Seeing Red
By Karen Cohen
I’m back! What seems like a billion years ago, we packed our vehicle and moved south. To say it was hot was an understatement. Jumping into a swimming pool with water temps at 92 degrees, perfect bath water temps, was always followed by a cold shower. After more traveling, we landed back to this place some call “almost heaven,” where the livin’ is easy and much, so much cooler!
In the late ‘90s the Mountain Messenger featured my gardening column called Nature’s Way. It was not online and only available in newspaper print. I am happy to revive it to share tips/ideas on gardening with you again. Born in the “garden state of New Jersey,” I know about Jersey tomatoes, renown throughout the states. Seems like everybody grew these in their backyard gardens along with marigolds, zinnias, and zucchinis. I learned from my mom who had a green thumb and then studied more with the Master Gardener Cooperative.
Our Greenbrier County garden is well underway. This transplant has transplanted ten tomato plants, all heirlooms: Brandywine, Cherokee Purple and Black Crim. Roma, a plum tomato, is great for dehydrating and using all winter long in sauces and salads. Sweet 100’s and Sungolds are a yearly must-have producing buckets of small cherry tomatoes that taste like candy right off the vine. Let me know some of your favs. I learned about Mortgage Lifter right here in West Virginia. Research claims that the original farmer who grew these tomatoes back in the 1930’s sold so manythat he was able to pay off the mortgage on his family farm in Kentucky. These are big, juicy maters.

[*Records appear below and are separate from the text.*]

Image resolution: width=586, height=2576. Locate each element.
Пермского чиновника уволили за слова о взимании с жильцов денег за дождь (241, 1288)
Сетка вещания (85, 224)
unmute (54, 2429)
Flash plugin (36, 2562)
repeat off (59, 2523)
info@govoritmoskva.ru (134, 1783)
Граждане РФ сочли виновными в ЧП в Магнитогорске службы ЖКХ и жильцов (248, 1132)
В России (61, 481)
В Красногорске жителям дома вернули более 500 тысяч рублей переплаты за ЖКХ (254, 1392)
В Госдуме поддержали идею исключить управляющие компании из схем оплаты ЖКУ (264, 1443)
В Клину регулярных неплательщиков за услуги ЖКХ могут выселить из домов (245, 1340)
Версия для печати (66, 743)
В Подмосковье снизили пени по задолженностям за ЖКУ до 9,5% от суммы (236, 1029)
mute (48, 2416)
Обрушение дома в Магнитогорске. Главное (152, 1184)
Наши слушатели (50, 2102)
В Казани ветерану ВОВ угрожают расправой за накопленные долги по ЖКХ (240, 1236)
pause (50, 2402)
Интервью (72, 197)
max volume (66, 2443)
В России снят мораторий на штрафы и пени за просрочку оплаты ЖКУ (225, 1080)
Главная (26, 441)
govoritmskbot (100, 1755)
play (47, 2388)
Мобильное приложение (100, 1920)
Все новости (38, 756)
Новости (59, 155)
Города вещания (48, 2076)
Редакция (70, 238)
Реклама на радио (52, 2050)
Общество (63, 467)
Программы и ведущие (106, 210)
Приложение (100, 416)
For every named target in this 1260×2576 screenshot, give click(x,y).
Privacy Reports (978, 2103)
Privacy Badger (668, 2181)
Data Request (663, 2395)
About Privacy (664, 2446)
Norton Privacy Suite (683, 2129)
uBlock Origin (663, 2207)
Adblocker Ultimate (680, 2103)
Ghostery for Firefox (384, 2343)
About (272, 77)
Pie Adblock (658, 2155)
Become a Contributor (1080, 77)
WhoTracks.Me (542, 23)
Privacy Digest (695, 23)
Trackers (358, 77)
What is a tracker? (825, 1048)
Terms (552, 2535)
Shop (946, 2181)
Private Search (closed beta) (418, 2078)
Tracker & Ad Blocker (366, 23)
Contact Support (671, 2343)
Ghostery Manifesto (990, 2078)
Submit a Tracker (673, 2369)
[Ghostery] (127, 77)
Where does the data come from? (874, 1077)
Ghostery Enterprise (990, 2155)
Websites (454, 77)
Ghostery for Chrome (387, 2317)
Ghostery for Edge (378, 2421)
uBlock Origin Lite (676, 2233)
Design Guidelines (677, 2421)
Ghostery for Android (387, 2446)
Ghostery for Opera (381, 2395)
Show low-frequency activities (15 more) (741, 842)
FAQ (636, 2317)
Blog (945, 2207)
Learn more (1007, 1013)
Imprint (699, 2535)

Growing terms to familiarize yourself with:
Indeterminate tomatoes: This plant will produce throughout a growing season with a few rounds of fruit, not just one time.
Determinate tomatoes produce all at once and then are kaput.
Open pollinated plants. That means the birds, the bees, and the breeze can pollinate the flowers which will bear fruit identical to its parent plant and has viable seeds that can be dried, saved, and replanted the next year.
Hybridized plants and seeds grow in scientifically controlled growing fields to produce a crop, but the fruit will be sterile. The seeds from a hybrid plant are not guaranteed to produce a reliable second generation. Science has improved many plants and seeds, enabling resistance to common garden diseases and drought; there are pros and cons to hybrids. You have a choice.
Which do I prefer? All of the above.
Note to reader: tomatoes are fruit though many consider them a vegetable.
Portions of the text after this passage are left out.